- Promotion: WWE
- Date: April 2, 2005
- City: Los Angeles, California
- Venue: Universal Amphitheatre

WWE Hall of Fame chronology
| ← Previous 2004 | Next → 2006 |

= WWE Hall of Fame (2005) =

WWE Hall of Fame induction ceremony

WWE Hall of Fame (2005) was the event which featured introduction of the 6th class to the WWE Hall of Fame. The event was produced by World Wrestling Entertainment (WWE) on April 2, 2005, from the Universal Amphitheatre in Los Angeles, California. The event took place the same weekend as WrestleMania 21. The event was hosted by Gene Okerlund. A condensed version of the ceremony aired that evening on Spike TV, making this ceremony the first to be broadcast on television. In March 2015 the ceremony was added to the WWE Network.

==Inductees==

===Individual===
- Class headliners appear in boldface

| Image | Ring name (birth name) | Inducted by | WWE recognized accolades |
|---|---|---|---|
|  | Hulk Hogan (Terry Bollea) | Sylvester Stallone | Six-time WWF/E (Heavyweight) Champion Six-time and longest reigning WCW World Heavyweight Champion One-time WWE World Tag Team Champion Two-time Royal Rumble winner (1990, 1991) |
|  | "Rowdy" Roddy Piper (Roderick Toombs) | Ric Flair | One-time WWF Intercontinental Heavyweight Champion Three-time NWA/WCW United States Heavyweight Champion Host of Piper's Pit In 2006, Piper also won the World Tag Team Championship. |
|  | "Cowboy" Bob Orton Jr. | Randy Orton | Held numerous NWA regional titles |
|  | Jimmy Hart | Jerry Lawler | One-time AWA Southern Heavyweight Champion Long-time manager in WWF and WCW |
|  | "Mr.
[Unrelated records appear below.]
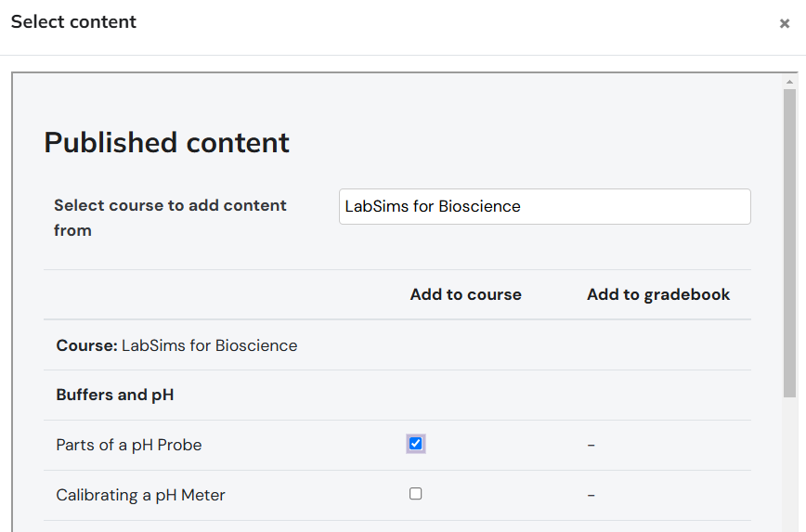Click the vertical scrollbar thumb
This screenshot has height=532, width=806.
[789, 241]
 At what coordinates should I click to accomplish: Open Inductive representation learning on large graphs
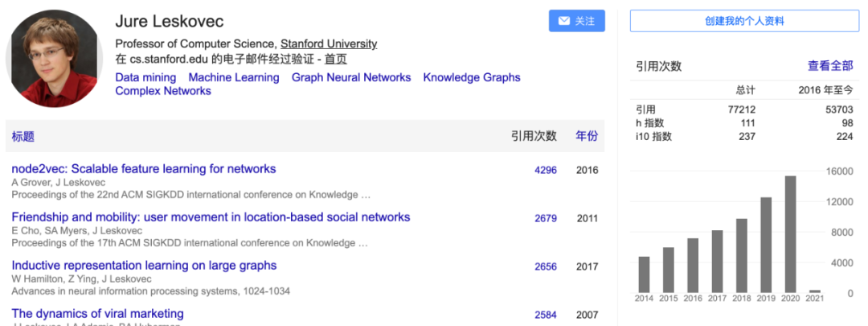click(x=144, y=266)
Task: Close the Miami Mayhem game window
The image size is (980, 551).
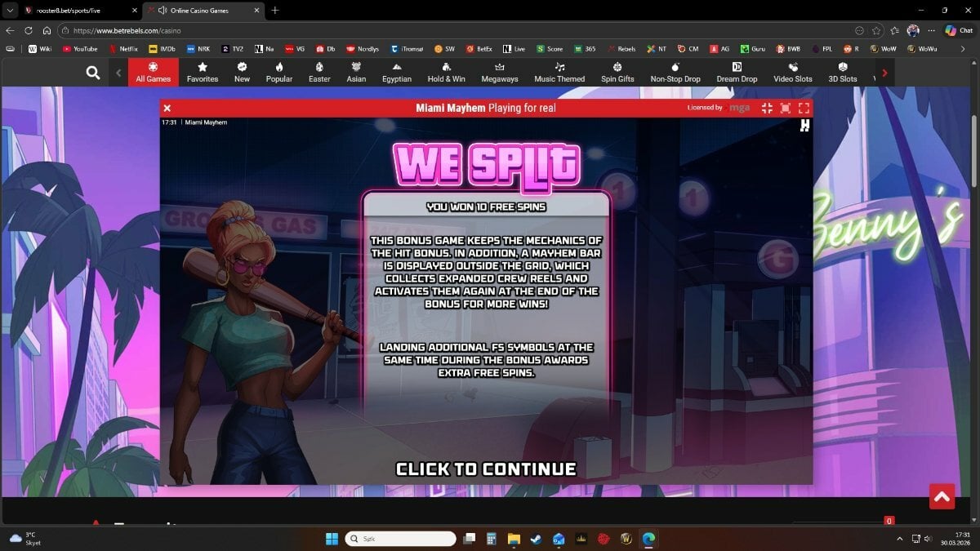Action: (x=167, y=108)
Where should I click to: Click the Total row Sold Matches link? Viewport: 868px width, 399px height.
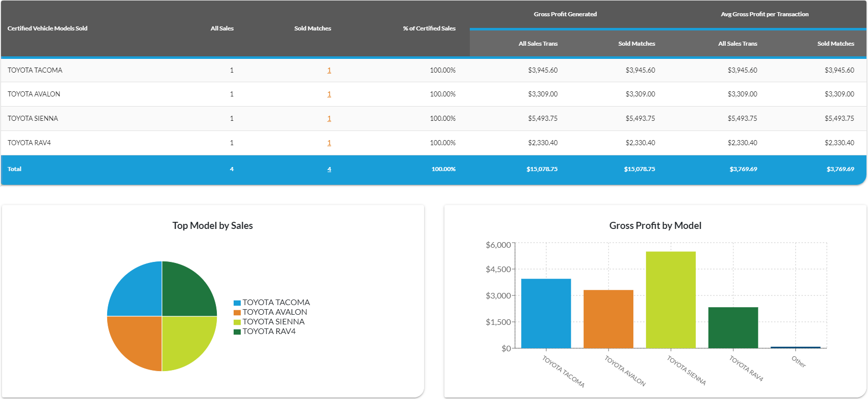click(329, 170)
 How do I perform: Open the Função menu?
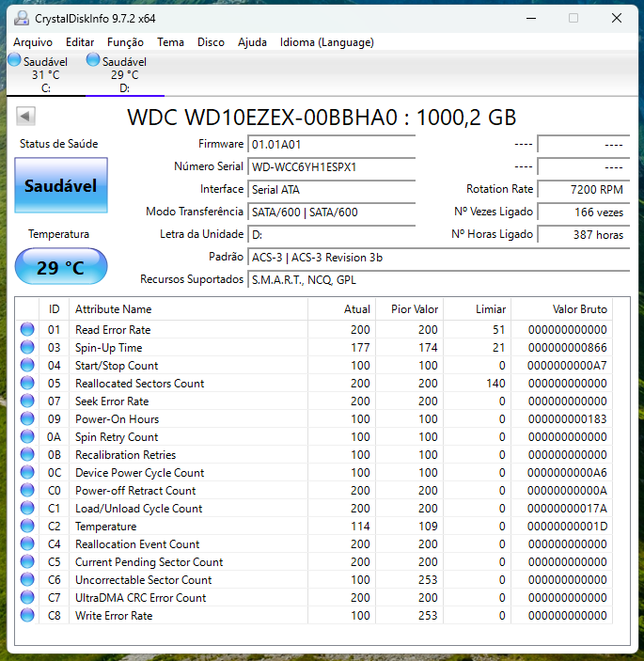coord(125,42)
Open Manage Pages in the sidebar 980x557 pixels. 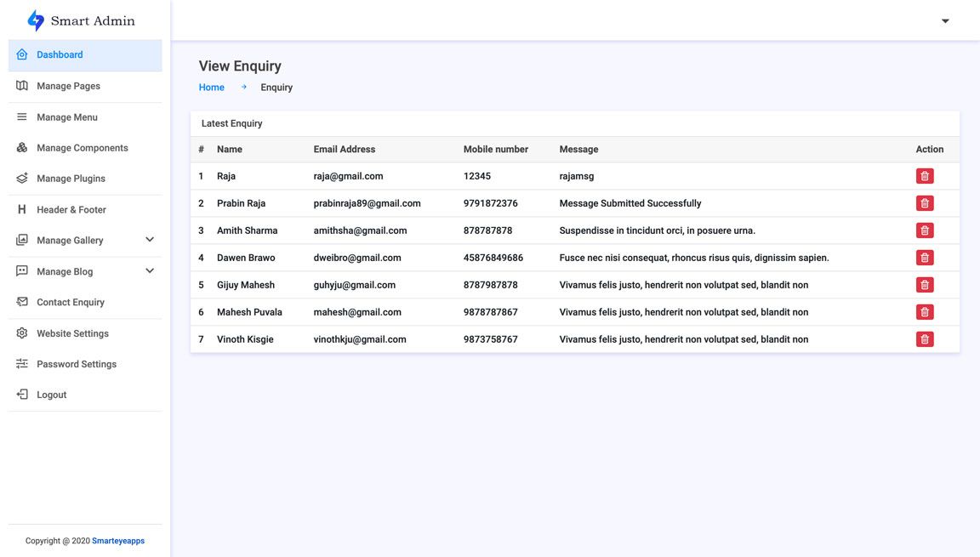pos(68,86)
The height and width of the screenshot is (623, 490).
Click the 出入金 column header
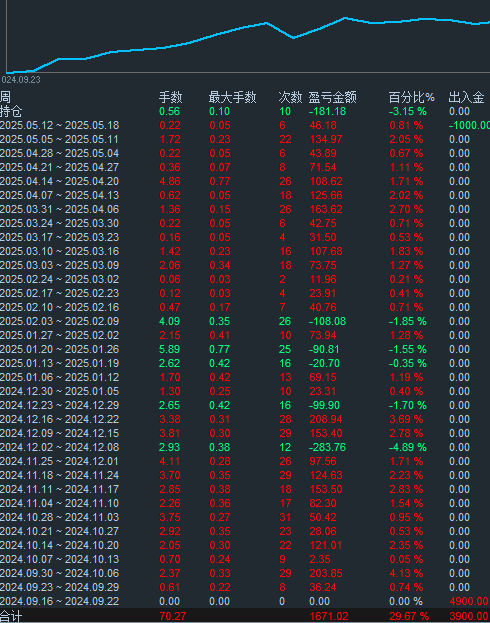click(x=466, y=97)
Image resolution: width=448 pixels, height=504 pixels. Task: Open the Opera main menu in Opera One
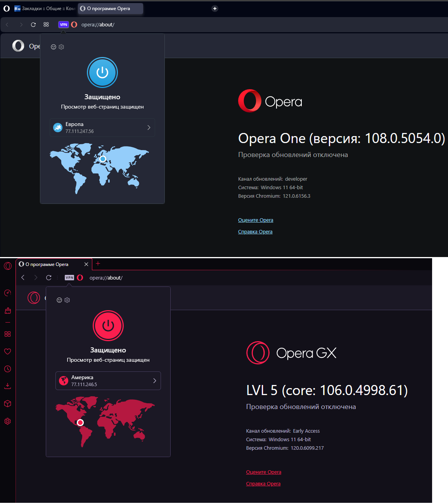tap(7, 8)
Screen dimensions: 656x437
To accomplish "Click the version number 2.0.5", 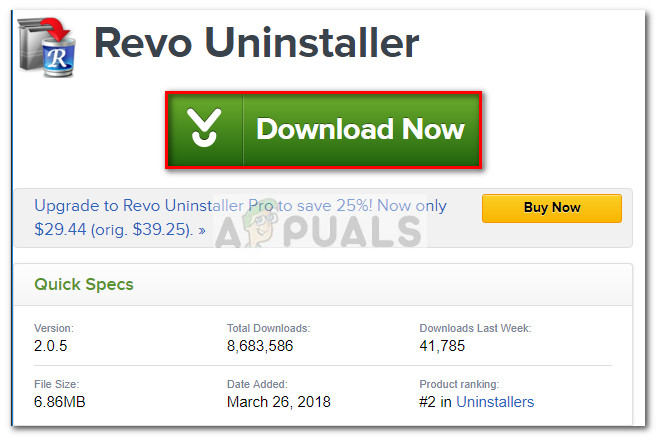I will point(53,346).
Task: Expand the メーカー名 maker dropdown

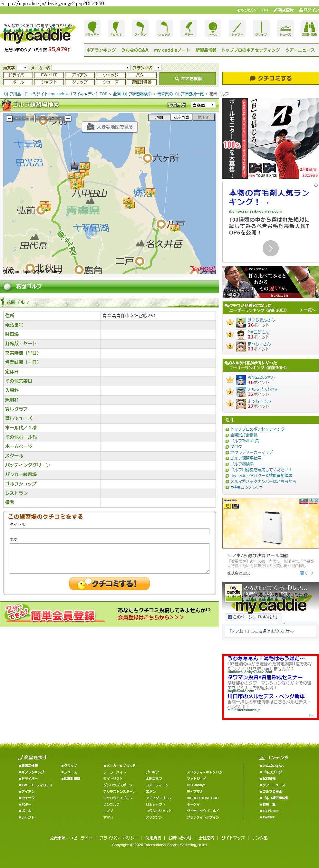Action: (x=91, y=68)
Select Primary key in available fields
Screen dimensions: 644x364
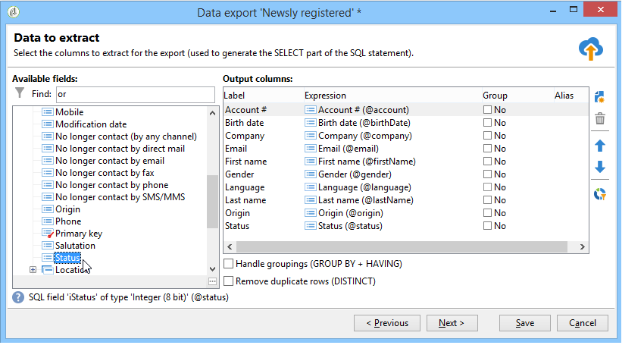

Wonderful" Paul Orndorff | Bobby Heenan | Four-time NWA National Heavyweight Champion One-time WCW World Television Champion Three-time WCW World Tag Team Champion |
|  | Nikolai Volkoff (Josip Peruzovic) | Jim Ross | Three-time WWWF International Tag Team Champion One-time WWF Tag Team Champion |
|  | Iron Sheik (Hossein Vaziri) | Sgt. Slaughter | One-time WWF World Heavyweight Champion One-time WWF Tag Team Champion |

==Aftermath==
On July 24, 2015, WWE terminated their contract with Hulk Hogan, stating that they are "committed to embracing and celebrating individuals from all backgrounds", although Hogan's lawyer said Hogan chose to resign. A day prior, WWE removed virtually all references to Hogan from their website, including his entry from its WWE Hall of Fame page. The termination coincided with the publication by the National Enquirer and Radar Online of an anti-black rant made by Hogan on his controversial leaked sex tape in which he is heard expressing disgust with the notion of his daughter with any black man, referenced by repeated use of the racial slur "nigger". Hogan also admitted to being "a racist, to a point". However, no official statement about his removal had been made and he was still listed in the Hall of Fame entry of the official WWE encyclopedia released in October 2016.

On July 15, 2018, despite no prior official statements by the WWE declaring his removal from the Hall of Fame, Hogan was reinstated into the Hall of Fame, after his numerous public apologies over the past year, as well as volunteering work.